In the absence of a negative fusillade, it’s impossible to state that Sanders will fare best—or even competitively—against Trump. It can only be a hunch. Other Democratic candidates have already encountered fierce Republican efforts to discredit them. Trump and his GOP handmaids turned Trump’s impeachment into a high-profile attack on former Vice President Joe Biden. Previously, Trump trained his tweeting firepower on Sen. Elizabeth Warren. But Sanders waltzed through the 2016 campaign with no barrage of negative ads from the Hillary Clinton forces. And though his Democratic rivals have taken jabs at him at the debates during the 2020 contest, there has been no bombardment. In one debate, when the Democratic wannabes were asked if Sanders’ democratic socialism could be a problem for their party in a general election, only Sen. Amy Klobuchar raised her hand; that was hardly a blistering denunciation. (Bloomberg, too, has so far gotten off easy. But that may change as he becomes a participant in the Democratic debates.)

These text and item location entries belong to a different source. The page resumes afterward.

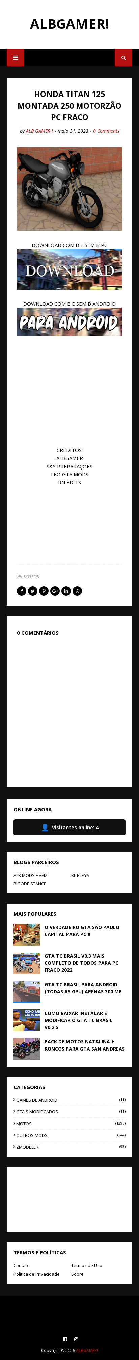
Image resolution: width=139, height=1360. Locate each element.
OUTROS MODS (71, 1135)
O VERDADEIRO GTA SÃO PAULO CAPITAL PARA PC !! (82, 931)
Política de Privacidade (36, 1274)
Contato (21, 1265)
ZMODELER (71, 1147)
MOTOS (31, 576)
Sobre (77, 1274)
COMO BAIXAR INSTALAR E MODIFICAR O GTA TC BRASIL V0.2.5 (78, 1020)
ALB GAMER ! (39, 130)
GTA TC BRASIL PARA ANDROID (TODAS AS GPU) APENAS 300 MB (83, 988)
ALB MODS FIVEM (30, 875)
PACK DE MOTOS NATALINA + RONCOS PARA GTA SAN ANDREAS (85, 1045)
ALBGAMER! (69, 23)
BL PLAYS (80, 875)
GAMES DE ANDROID (71, 1100)
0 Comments (106, 130)
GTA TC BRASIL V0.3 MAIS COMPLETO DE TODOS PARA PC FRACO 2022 (81, 963)
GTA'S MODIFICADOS (71, 1112)
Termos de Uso (86, 1265)
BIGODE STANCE (29, 884)
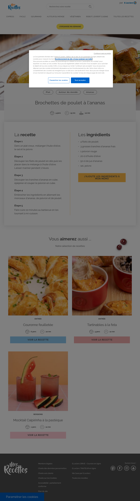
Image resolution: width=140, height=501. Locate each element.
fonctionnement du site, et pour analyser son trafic (73, 59)
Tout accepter (80, 80)
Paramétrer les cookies (59, 80)
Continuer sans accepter (102, 53)
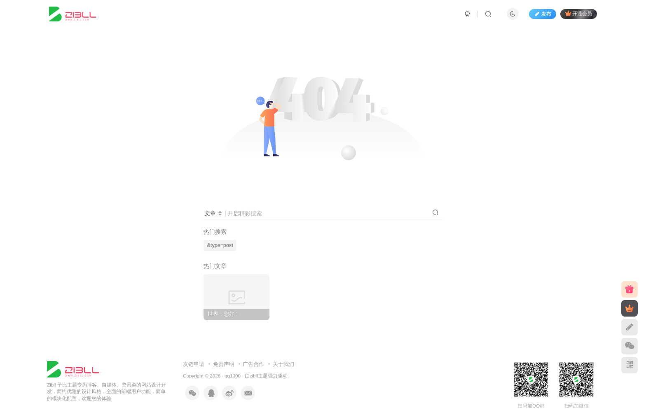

It’s long been an axiom of American politics that it’s better to be attacked earlier in a race than later. This gives a candidate time to figure out how best to reply and a chance to turn potential controversies into old news by Election Day. It also offers voters a chance to see how a candidate can perform under fire and handle the incoming. As of now, one cannot definitively determine if devoting hundreds of millions of dollars to vilifying Sanders as a socialist will be effective—or be a waste of money. If his Democratic foes were spending millions in such a manner, that might yield data that could be useful in assessing how the issue would play out in the general election. But that’s not happening.
For Sanders and his team, the only way to prove that he can withstand such an onslaught and go on to victory is to…withstand such an onslaught. But that assault may only occur if Sanders becomes the Democrat to challenge Trump in the fall. So for the time being, the arguments and assurances that Sanders’ socialism is no liability for Trump to exploit are merely beliefs and wishes. And the head-to-head polls matching Sanders and Trump ought to be heavily caveated. The electability of a socialist presidential candidate in the United States remains one big political science experiment, the possible results of which—without a test run—are open to guessing and never-ending debate.